What is needed » In the entries below, the lines from the one with "Task: Select Extract Selected mode" through the one with "Image resolution: width=1568" are to be copied exactly; both ends count.

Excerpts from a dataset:
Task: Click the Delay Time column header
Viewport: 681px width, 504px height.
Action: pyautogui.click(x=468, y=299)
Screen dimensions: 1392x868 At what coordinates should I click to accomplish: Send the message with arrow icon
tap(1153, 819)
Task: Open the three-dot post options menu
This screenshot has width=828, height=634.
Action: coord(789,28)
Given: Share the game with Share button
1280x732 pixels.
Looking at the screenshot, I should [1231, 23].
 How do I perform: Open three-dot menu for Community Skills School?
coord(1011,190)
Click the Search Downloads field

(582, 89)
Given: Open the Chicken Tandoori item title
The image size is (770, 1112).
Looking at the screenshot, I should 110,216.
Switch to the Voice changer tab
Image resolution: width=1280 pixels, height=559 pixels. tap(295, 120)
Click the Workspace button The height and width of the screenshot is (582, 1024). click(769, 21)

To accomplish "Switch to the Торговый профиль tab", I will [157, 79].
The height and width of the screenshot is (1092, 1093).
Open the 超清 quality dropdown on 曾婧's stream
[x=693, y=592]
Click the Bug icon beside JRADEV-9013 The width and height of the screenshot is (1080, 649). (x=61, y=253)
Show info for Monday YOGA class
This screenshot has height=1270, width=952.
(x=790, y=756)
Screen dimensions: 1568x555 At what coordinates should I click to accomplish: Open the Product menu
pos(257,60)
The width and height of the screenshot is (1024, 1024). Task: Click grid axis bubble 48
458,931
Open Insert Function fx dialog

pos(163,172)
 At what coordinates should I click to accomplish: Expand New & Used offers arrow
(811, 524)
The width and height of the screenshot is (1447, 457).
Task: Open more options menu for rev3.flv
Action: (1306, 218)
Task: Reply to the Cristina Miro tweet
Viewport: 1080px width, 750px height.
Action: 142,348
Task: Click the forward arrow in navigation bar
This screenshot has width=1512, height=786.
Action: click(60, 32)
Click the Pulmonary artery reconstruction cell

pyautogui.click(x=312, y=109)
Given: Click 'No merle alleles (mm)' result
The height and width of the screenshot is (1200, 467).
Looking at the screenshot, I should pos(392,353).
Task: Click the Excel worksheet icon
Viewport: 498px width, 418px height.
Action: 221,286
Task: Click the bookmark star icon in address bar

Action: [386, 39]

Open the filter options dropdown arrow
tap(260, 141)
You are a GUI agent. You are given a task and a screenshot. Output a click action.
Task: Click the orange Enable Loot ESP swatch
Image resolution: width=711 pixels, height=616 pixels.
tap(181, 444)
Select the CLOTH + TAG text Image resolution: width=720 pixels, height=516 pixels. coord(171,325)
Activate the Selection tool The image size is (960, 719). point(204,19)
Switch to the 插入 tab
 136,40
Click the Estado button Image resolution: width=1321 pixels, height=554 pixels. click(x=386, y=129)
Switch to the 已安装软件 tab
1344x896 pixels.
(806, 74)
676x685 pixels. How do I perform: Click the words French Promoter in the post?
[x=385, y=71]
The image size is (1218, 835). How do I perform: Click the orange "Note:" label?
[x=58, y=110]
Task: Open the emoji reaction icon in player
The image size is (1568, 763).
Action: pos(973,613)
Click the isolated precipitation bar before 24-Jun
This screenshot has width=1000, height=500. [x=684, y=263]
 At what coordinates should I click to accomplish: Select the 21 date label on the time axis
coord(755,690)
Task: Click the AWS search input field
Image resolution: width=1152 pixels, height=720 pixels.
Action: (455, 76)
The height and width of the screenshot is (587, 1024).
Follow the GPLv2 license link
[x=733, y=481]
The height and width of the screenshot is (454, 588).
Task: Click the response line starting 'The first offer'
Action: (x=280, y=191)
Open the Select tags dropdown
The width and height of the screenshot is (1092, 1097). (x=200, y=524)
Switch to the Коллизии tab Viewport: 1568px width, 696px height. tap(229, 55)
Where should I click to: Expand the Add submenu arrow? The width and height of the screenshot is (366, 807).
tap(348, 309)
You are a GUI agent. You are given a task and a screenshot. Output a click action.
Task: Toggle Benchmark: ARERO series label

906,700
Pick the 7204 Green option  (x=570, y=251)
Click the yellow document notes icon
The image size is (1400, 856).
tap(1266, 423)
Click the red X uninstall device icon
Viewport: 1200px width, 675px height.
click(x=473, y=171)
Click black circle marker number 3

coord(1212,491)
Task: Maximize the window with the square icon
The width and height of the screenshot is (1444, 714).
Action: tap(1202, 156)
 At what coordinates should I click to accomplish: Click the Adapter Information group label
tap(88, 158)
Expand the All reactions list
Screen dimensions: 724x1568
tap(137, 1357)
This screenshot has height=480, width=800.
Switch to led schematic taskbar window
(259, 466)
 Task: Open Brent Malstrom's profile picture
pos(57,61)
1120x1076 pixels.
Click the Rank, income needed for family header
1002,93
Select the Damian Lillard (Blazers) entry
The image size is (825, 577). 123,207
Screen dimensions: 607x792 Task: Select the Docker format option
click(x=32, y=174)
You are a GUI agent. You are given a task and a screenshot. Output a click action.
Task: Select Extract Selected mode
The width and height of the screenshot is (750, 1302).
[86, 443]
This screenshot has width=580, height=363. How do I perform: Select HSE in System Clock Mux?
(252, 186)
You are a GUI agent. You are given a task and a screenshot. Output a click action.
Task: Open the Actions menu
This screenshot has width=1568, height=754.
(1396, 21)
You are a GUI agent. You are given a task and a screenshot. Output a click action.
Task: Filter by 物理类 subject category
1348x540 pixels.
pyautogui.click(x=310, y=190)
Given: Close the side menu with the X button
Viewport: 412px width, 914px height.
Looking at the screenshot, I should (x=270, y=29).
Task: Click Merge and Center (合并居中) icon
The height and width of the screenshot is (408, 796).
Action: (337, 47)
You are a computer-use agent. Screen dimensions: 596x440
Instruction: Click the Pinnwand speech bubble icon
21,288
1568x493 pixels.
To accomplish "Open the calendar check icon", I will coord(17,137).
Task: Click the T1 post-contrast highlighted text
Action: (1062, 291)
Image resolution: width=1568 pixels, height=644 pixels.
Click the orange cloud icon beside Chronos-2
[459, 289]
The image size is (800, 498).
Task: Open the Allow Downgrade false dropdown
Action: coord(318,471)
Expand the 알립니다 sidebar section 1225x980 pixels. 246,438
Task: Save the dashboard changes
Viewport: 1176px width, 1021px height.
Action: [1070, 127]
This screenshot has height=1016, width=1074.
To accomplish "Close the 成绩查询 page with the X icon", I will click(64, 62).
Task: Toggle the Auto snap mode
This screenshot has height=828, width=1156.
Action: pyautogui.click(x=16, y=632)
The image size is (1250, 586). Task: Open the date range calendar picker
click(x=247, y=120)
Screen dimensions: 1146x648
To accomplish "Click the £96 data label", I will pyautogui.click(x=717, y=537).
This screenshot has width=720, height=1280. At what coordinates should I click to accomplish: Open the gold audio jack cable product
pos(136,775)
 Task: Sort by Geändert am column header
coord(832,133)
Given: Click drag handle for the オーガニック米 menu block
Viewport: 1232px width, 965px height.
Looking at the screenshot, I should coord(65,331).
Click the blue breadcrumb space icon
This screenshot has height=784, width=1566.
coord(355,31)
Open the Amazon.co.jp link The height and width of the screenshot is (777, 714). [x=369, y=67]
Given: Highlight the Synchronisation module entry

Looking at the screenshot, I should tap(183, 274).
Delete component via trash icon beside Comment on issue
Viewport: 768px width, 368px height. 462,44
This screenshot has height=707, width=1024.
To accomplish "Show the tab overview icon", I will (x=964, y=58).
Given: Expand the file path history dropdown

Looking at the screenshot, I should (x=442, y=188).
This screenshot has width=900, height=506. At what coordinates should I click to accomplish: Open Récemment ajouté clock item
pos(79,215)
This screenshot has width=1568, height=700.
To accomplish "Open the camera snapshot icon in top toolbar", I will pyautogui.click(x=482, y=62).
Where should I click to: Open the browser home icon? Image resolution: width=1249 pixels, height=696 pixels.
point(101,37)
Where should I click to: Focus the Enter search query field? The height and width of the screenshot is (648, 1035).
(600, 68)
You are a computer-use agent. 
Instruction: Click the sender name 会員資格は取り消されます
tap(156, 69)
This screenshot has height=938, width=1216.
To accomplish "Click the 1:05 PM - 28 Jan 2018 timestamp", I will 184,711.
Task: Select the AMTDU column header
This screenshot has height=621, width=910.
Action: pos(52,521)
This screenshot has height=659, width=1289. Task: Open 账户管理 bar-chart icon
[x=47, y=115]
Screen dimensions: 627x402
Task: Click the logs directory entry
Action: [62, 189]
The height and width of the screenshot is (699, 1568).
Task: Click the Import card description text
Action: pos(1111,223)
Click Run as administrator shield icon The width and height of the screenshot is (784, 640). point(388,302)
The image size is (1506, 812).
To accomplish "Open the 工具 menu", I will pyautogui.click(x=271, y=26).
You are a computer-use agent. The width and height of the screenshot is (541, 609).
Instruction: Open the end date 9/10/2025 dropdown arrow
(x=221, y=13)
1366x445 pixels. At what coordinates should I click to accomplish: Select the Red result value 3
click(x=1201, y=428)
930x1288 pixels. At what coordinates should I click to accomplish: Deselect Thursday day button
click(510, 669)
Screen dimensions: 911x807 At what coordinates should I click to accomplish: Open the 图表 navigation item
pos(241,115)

Result below »
Task: Select Extract Selected mode
The width and height of the screenshot is (750, 1302).
[86, 443]
This screenshot has width=580, height=363. How do I perform: Select HSE in System Clock Mux?
(252, 186)
You are a GUI agent. You are given a task and a screenshot. Output a click action.
Task: Open the Actions menu
This screenshot has width=1568, height=754.
(1396, 21)
You are a GUI agent. You are given a task and a screenshot. Output a click action.
Task: Filter by 物理类 subject category
1348x540 pixels.
pyautogui.click(x=310, y=190)
Given: Close the side menu with the X button
Viewport: 412px width, 914px height.
Looking at the screenshot, I should (x=270, y=29).
Task: Click Merge and Center (合并居中) icon
The height and width of the screenshot is (408, 796).
Action: (337, 47)
You are a computer-use agent. Screen dimensions: 596x440
Instruction: Click the Pinnwand speech bubble icon
21,288
1568x493 pixels.
To accomplish "Open the calendar check icon", I will coord(17,137).
Task: Click the T1 post-contrast highlighted text
Action: (1062, 291)
Image resolution: width=1568 pixels, height=644 pixels.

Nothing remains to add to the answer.